And see what Pence said and what Trump didn't say or do.
Also important: What Trump didn’t do Analysis by Philip Bump National columnist June 10, 2022 at 3:28 p.m. EDT [...] Let’s say, just for the sake of argument, that tens of thousands of people showed up in Washington without Trump cajoling them to. Let’s say they were there because they thought the election had been stolen, even without Trump having said a word to that effect. And let’s say that, once there, a subset of the group marched on the Capitol and broke inside, intent on disrupting the finalization of Trump’s election loss as Congress counted the electoral votes.
What might you expect the president of the United States to do? The Capitol, just over a mile down the street from the White House, is being overrun by angry rioters and members of Congress and the vice president are inside. They are at risk. What would you expect the response from the chief executive to be?
Perhaps something like this?
-- “He was very animated and he issued very explicit, very direct, unambiguous orders. … He was very animated, very direct, very firm to [Army] Secretary [Christopher] Miller: Get the military down here, get [National] Guard down here, put down this situation, etc.” --
That’s Joint Chiefs of Staff Chairman Gen. Mark A. Milley, telling the Jan. 6 committee about a phone call he had with a senior administration official on the day of the riot. But that forceful insistence on addressing the riot didn’t come from the president. It came from Vice President Mike Pence.
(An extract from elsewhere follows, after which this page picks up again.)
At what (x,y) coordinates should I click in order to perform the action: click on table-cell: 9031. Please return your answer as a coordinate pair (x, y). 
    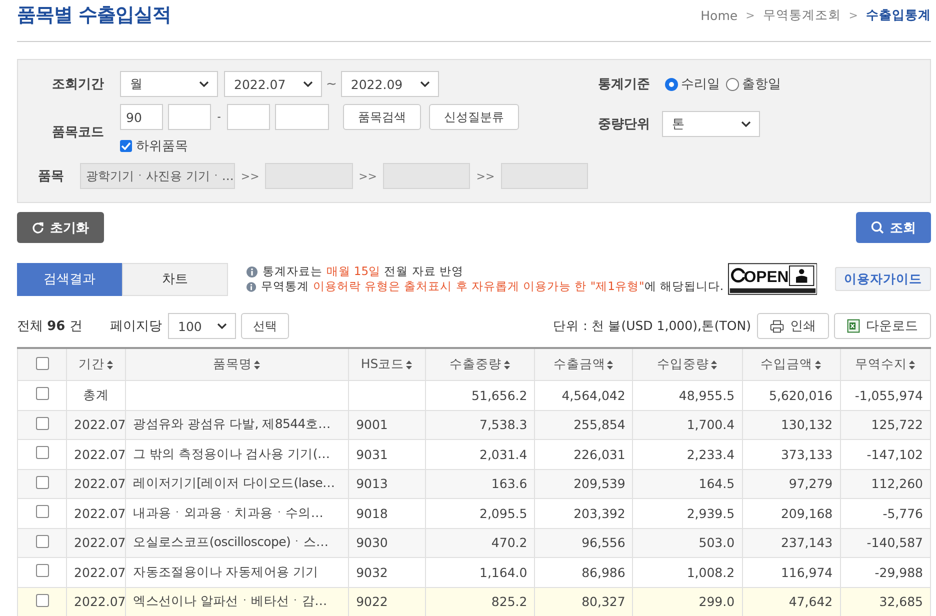
    Looking at the image, I should click on (372, 454).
Trump, Cheney said during Thursday’s hearing, “did not call his secretary of defense,” “did not talk to his attorney general,” “did not talk to the Department of Homeland Security,” “gave no order to deploy the National Guard that day” and “made no effort to work with the Department of Justice to coordinate and display and deploy law enforcement assets.”
Pence demanded action. Trump demanded nothing.
Why? Why wouldn’t the president want immediate action to stem the violence? Messages from allies were flooding his chief of staff’s phone, demanding he do something. But he didn’t. Why not?